The energy was high in Trumansburg for the final weekend of Grassroots Live. The shows were switched to the Grandstand Stage at the fairgrounds due to damage to the infield stage but that didn’t keep the people or performers present from having a great time. Friday night brought two Grassroots Festival veterans, Jimkata and Giant Panda Guerilla Dub Squad and Saturday 90s rock group The Spin Doctors graced the stage.
Giant Panda Guerilla Dub Squad opened Friday night with powerful and unifying reggae vibes. The band’s traditional sound was layered with extra horns, percussion, and vocals from local Ithaca talent. A couple of dancers joined in for a majority of the show who mirrored and increased the joyful atmosphere. Lead singer, Chris O’Brian spoke about the power of reggae music in spreading from Jamaica to corners of the world like Rochester and Ithaca and bringing people together. The whole set contained originals and covers weaved together seamlessly.
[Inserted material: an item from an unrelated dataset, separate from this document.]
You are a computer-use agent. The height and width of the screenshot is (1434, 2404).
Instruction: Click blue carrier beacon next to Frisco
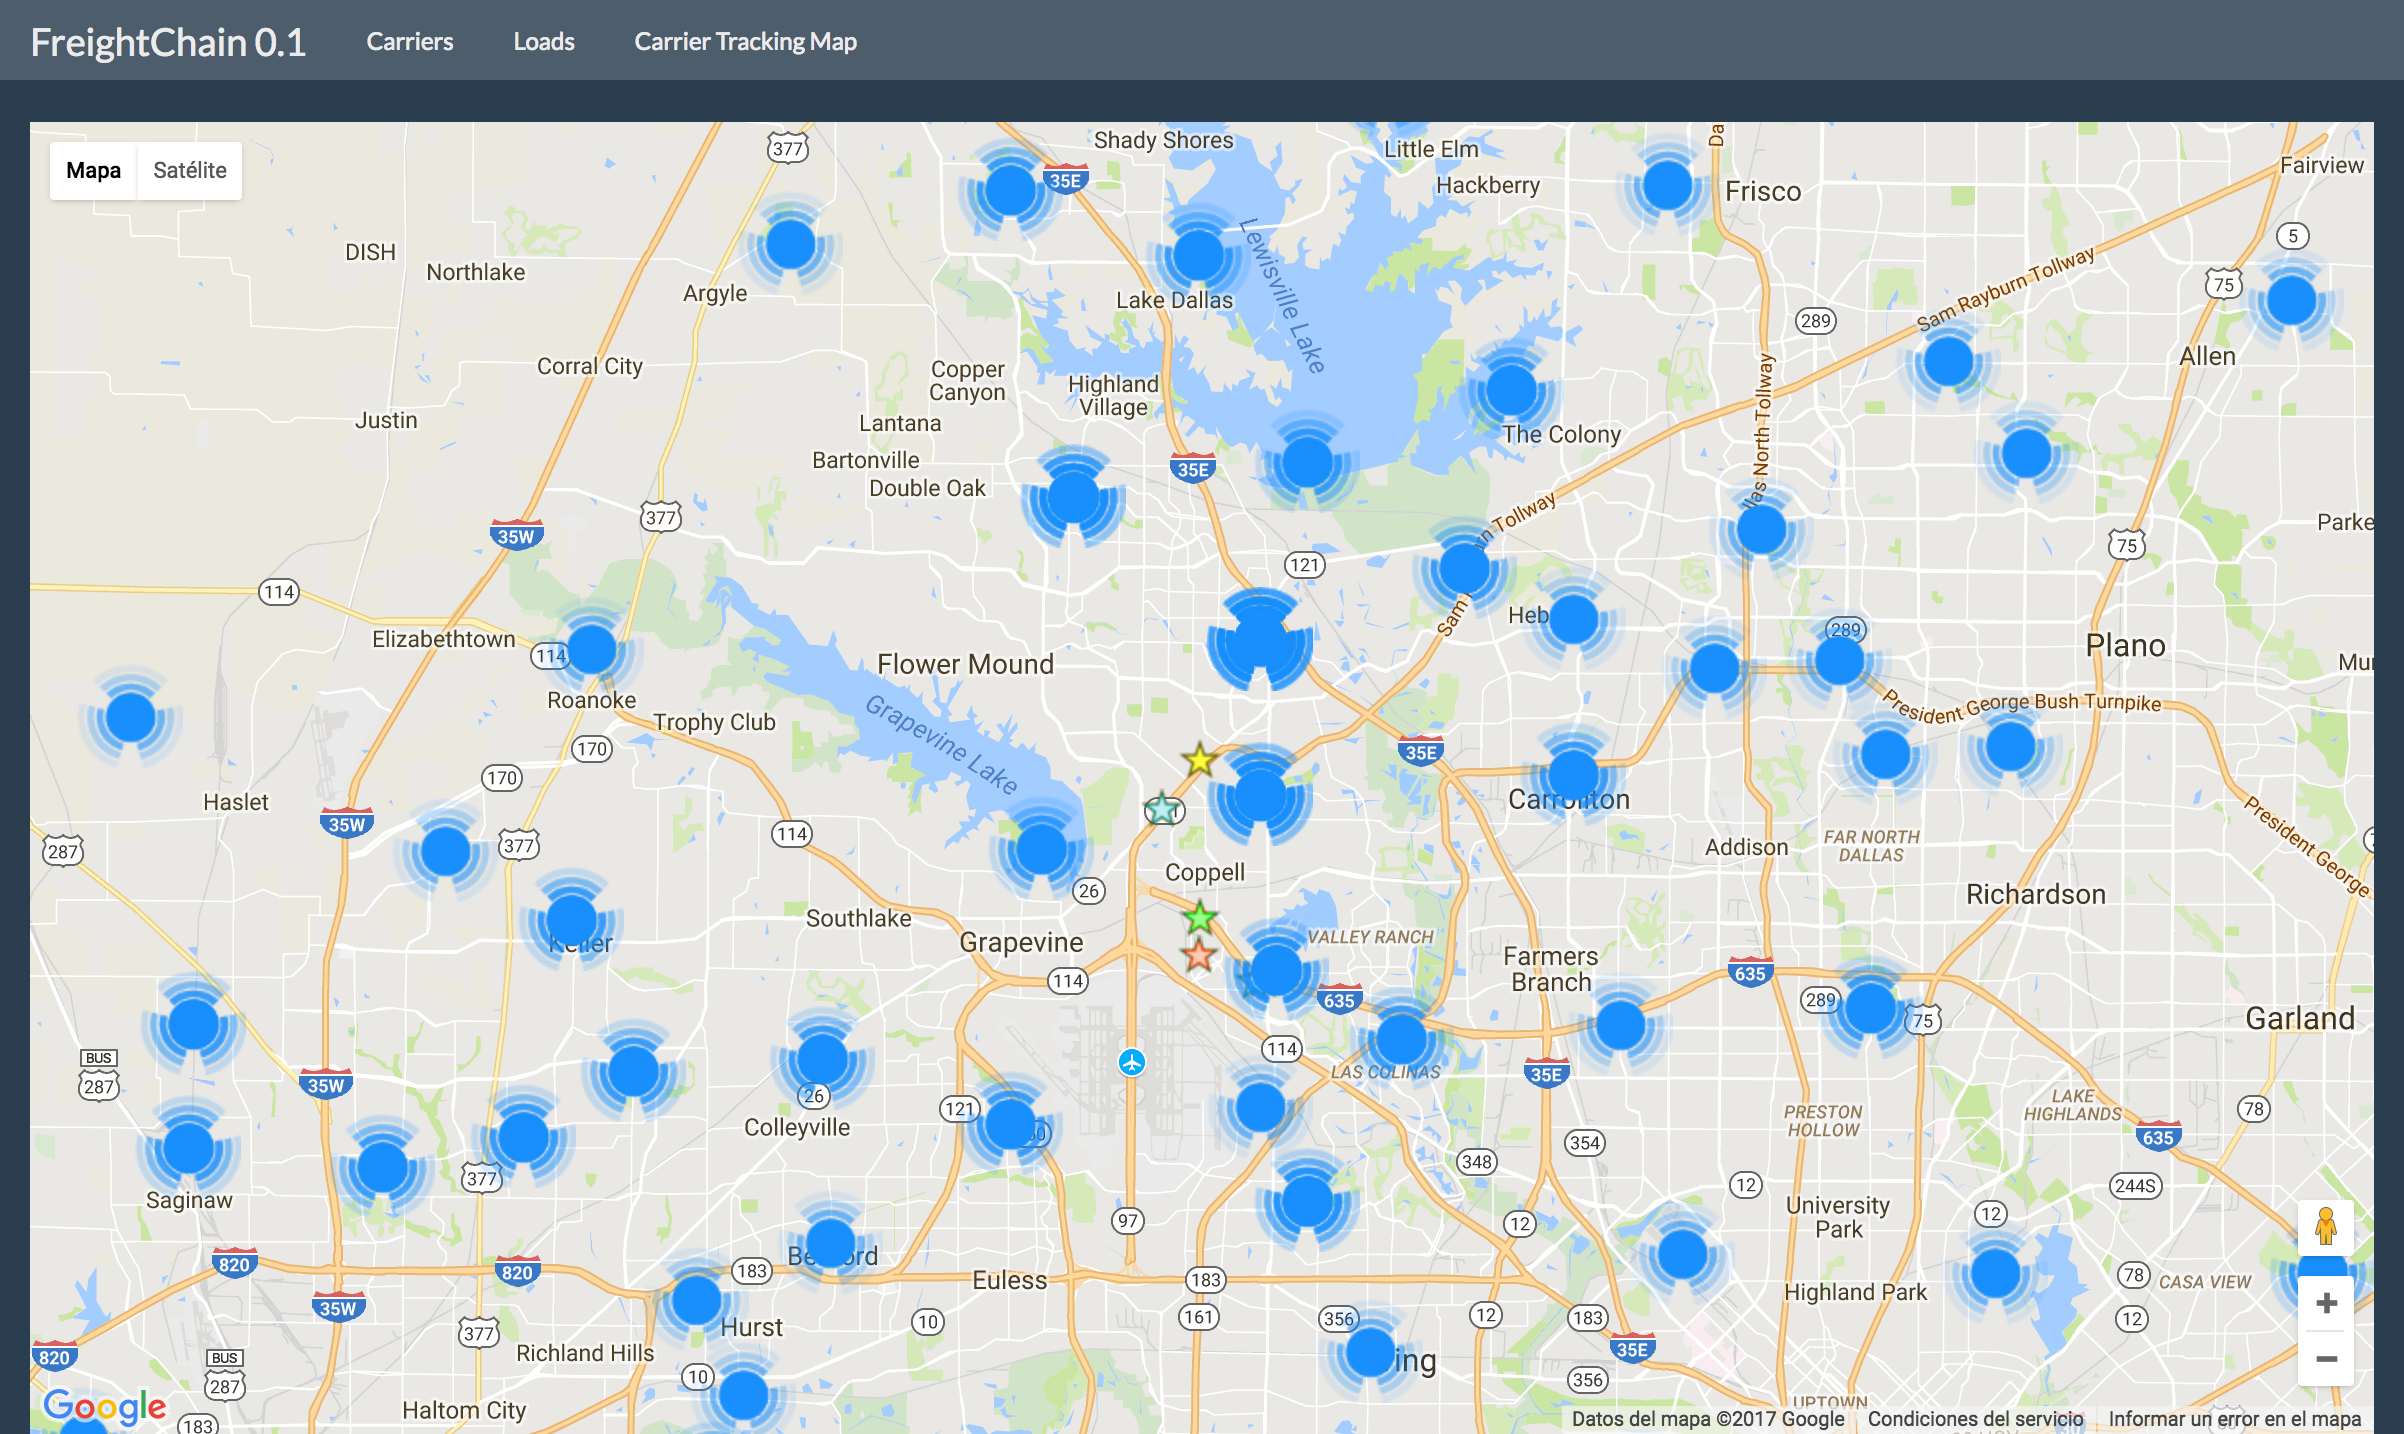[x=1667, y=186]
A highlight of the show was a bouncy rendition of Bob Marley’s “Soul Shakedown Party” that seemed to kick the crowd into high gear.
The anticipation and excitement for Jimkata’s return to the stage was palpable. The Ithaca born band went on hiatus in 2016 after treating audiences to dynamic sets at festivals and opening for bands like Papadosio. There were many people talking about the last time they saw Jimkata and many were decked out in band merch that they had clearly had for a while. Lead vocalist and guitarist Evan Friedell walked out to the stage to adjust his pedals and was greeted at the front of the stage by what seemed like old friends.
On the heels of their new album Bonfires the band launched into a set full of synth and vocal melodies and washed the crowd in light and sound. Weaving between new songs and recognizable classics, the audience never seemed to stop moving. One would have found it hard to not dance around a bit during the sequences of dreamy rhythmic jams. Jimkata always brought a cerebral experience kept lively by clean locked in musicianship and an emotionally fueled light show. This set was no different and felt like a triumphant return.
Bred in NYC, The Spin Doctors had an extremely successful run in the 90s and have continued to put on one hell of a show. Lead singer Chris Barron charismatically introduced each song with anecdotes and banter that kept the audience engaged. The humorous interplay between bassist Mark White and Chris during the banter kept things light. Mark would roll his eyes, shoot rubber bands at Chris, and even took a seat and pretended to make a phone call during a particularly long story.
Musically, the band still holds up after all these years. The vocals sound honed in and each member of the band excels at their craft. Chris’s voice carries the familiar tunes, guitarist Aaron Comess brings clean classic rock tone and licks to the stage, Mark’s funky and energetic style is nestled perfectly in with the rest of the sound, and drummer Eric Schenkman carries the band on his hard hitting beats. The band played their hits such as “Little Miss Can’t Be Wrong” and “Two Princes” and even played some new material. The audience went nuts and sang along whenever the hits were played but both jammed out moments and new songs were equally as danceable and welcomed.
As the lights went down at the end of the show, the last attendees of the year at Grassroots left the fairgrounds smiling. It was clear in the smiles and stories of the past few weekends that Trumansburg was treated to some wonderful moments of light and sound in July.